Different types of input can be provided: fastq, sra, read/count and fasta format.
The files can be provided as plain text (fastq, read/count and fasta) or compressed with gzip (*.gz extension). Please try whenever possible upload *.gz files.
Please note that sRNAbench infers the file format by means of the extension. unknown extensions are treated as read/count format. For example sample.gz would be treated as read/count format file. The program will fail if the file format is incorrectly inferred.
The recognized extensions are:
fasta: fa, fasta, fa.gz, fasta.gz
read/count: rc, rc.gz
fastq: fastq.gz, fastq, fq, fq.gz, FASTQ, FASTQ.gz, fastQ, fastQ.gz
File format explanation:
read/count format is tab separated with two columns: the read sequence separated by the read count (number of times this read was sequenced)
read read count
Note that spaces between the readID and the read count are also allowed.

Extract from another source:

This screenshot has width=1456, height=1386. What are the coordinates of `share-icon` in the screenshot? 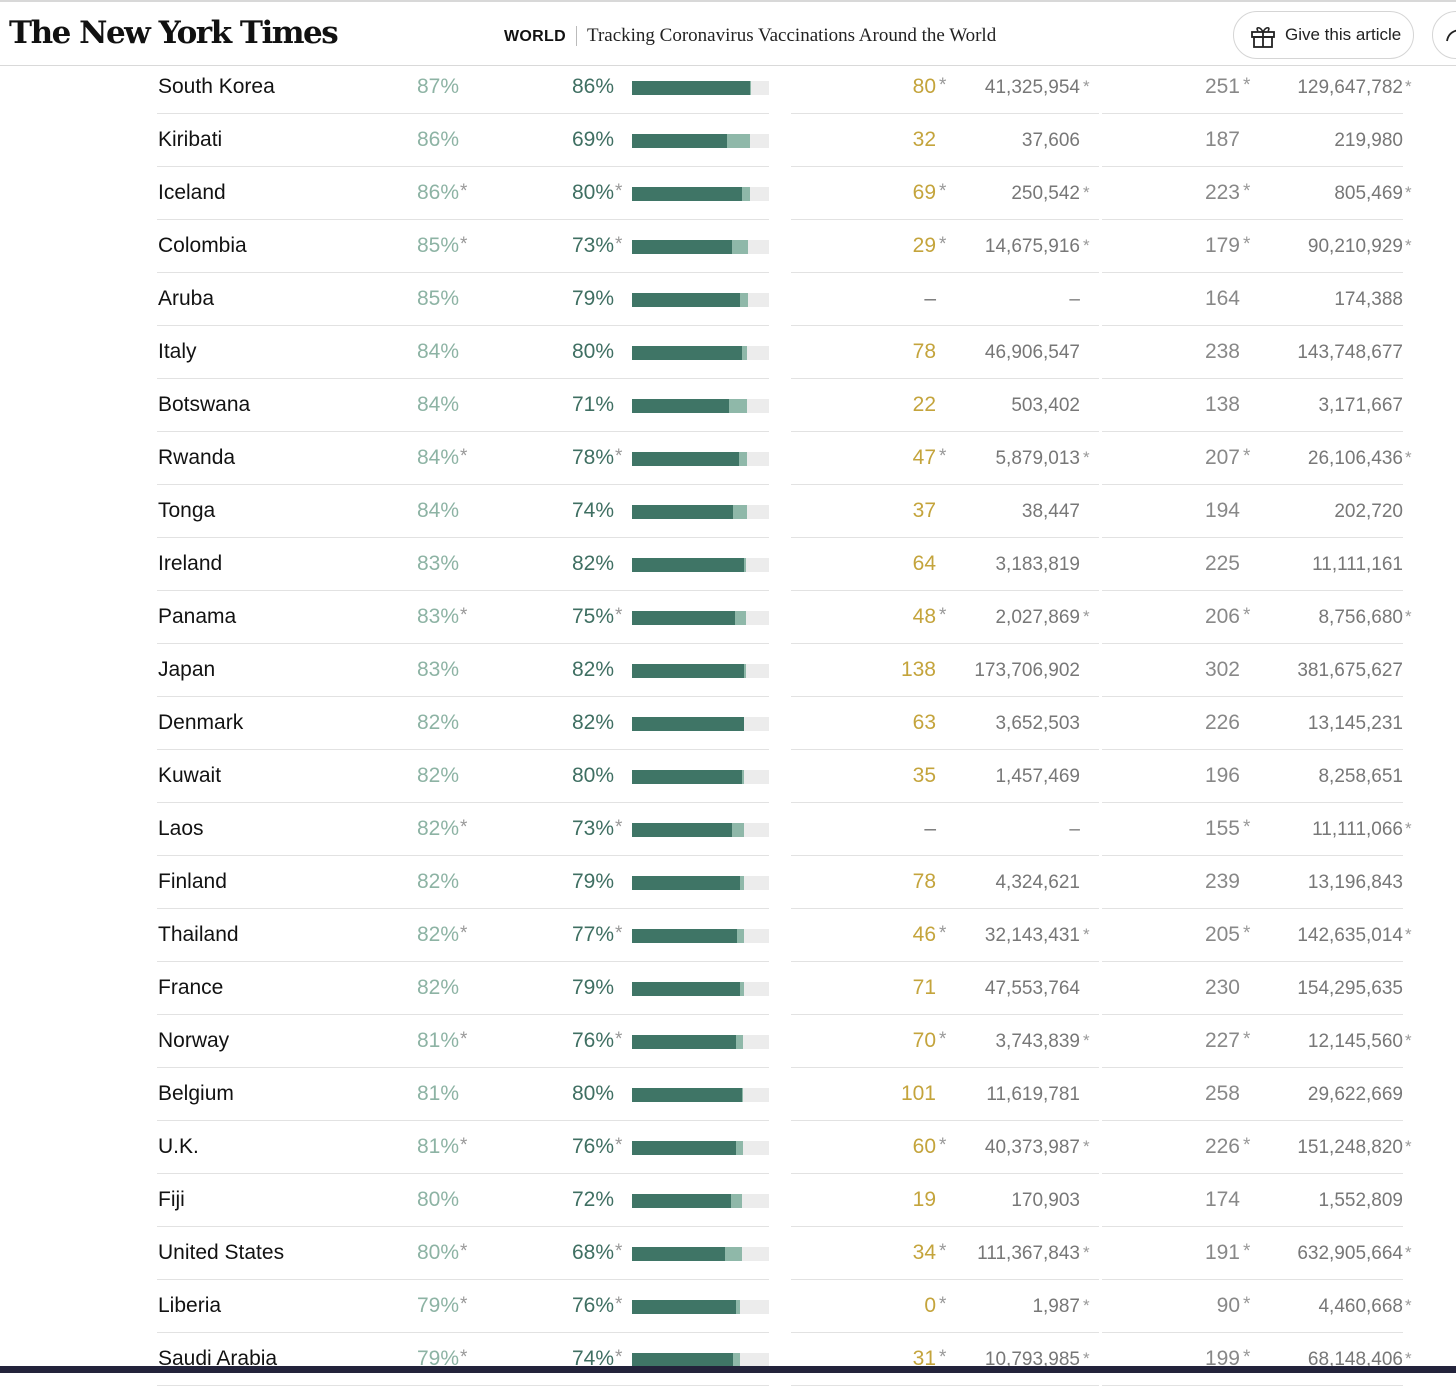 It's located at (1451, 36).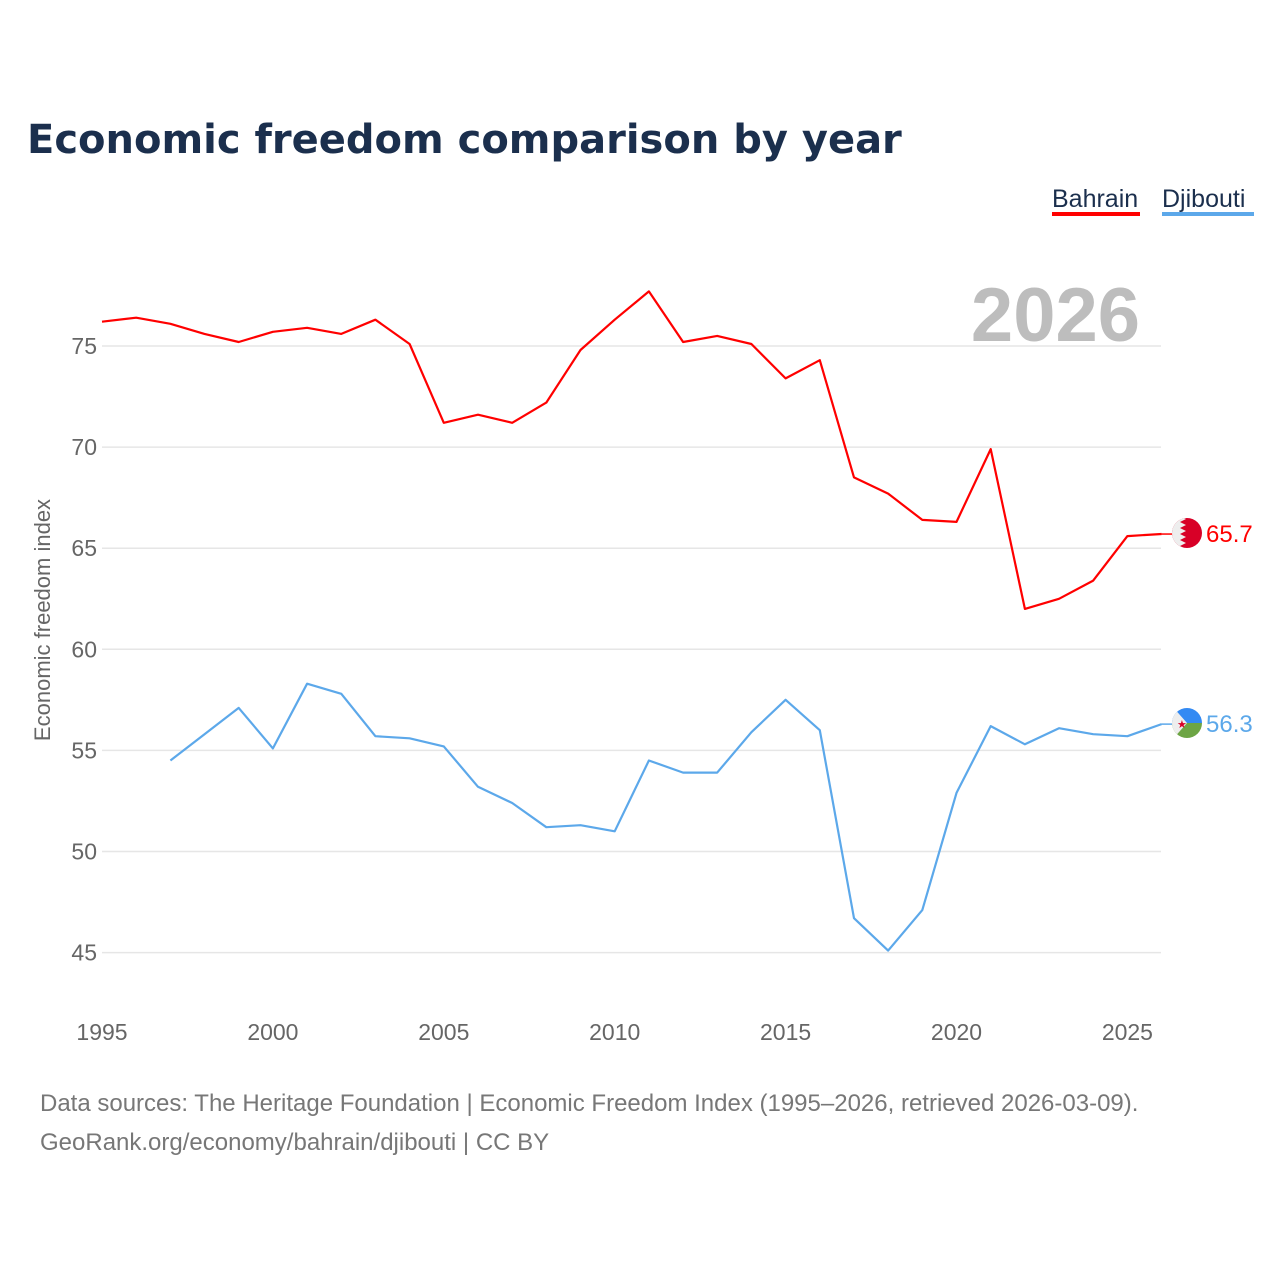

sRNAbench will try to guess the adapter. Briefly, sRNAbench will align the first 250000 reads to the genome using the Bowtie seed function (
the adapters will not count for the mismatches). Then , the adapter
sequence is defined as the most frequent 10-mer starting at the first mismatch (default: guessAdapter=false)
Do not map to genome (Library mode)
The input reads are mapped directly against the annotations from the sRNAbenchDB database or against the user provided libraries. They are not mapped first to the genome.
Minimum Adapter Length
Reads can have both, a 5’ barcode and 3’ adapter sequences. For example, reads of 36 nt length, out of which 5 nt correspond to the barcode will have at the most 31 nt ‘useful’ information. In such a case, the default minimum adapter length cannot be used as this would imply that only small RNAs equal or shorter than 31nt -10nt = 21nt can be profiled.
Therefore, in such a case, the minimum adapter length should be set to 6nt allowing the profiling of small RNAs up to 25 nt. Moreover, the allowed max. number of mismatches in adapter detection should be set to 0 as otherwise the false positive detection of the adapters will increase notably (given the short sequence of only 6nt that has a much higher probability to occur by chance alone.
Number of Mismatches in Adapter
Permitting more mismatches between the read and the adapter sequence will allow to detect and trim a higher number of adapter sequences, but will also increase the number of false positive trimmings (especially if the minimum adapter length is decreased!).
Do not profile other ncRNAs
Only microRNAs are profiled. This option basically lowers the run-time notably. To reduce run-time further, the prediction of novel microRNAs can be deactivated (see Parameters section).
Recursive Adapter Trimming
If the adapter was not found within the complete read sequence using the minimum adapter length, the program will try to detect the adapter at the 3’ end of the read using recursively shorter minimum adapter lengths. For example, if the adapter min. length is 10, then in the first round the last nine bases would be aligned to the adapter (only to the first 9 bases of the 5’ end of the adapter sequence), in the second round the last 8 bases etc. No lower threshold for the minimum adapter length is established and therefore most trimmings of the last couple of bases might be by chance alone.
sRNAbench can profile small RNAs from experiments with genetic material from different organisms. Therefore,
different species can be selected by means of activating the corresponding ‘checkboxes’.
Upload User Annotations for Profiling
The user can upload annotation files for profiling, i.e. the expression values of these small RNA annotations are detected. Allowed file formats are: fasta, bed or gff.
If the genome is not in our database...
All species contained miRBase can be used even if the corresponding genome assembly is not in the our database (only the microRNA expression profiles would be generated in this case).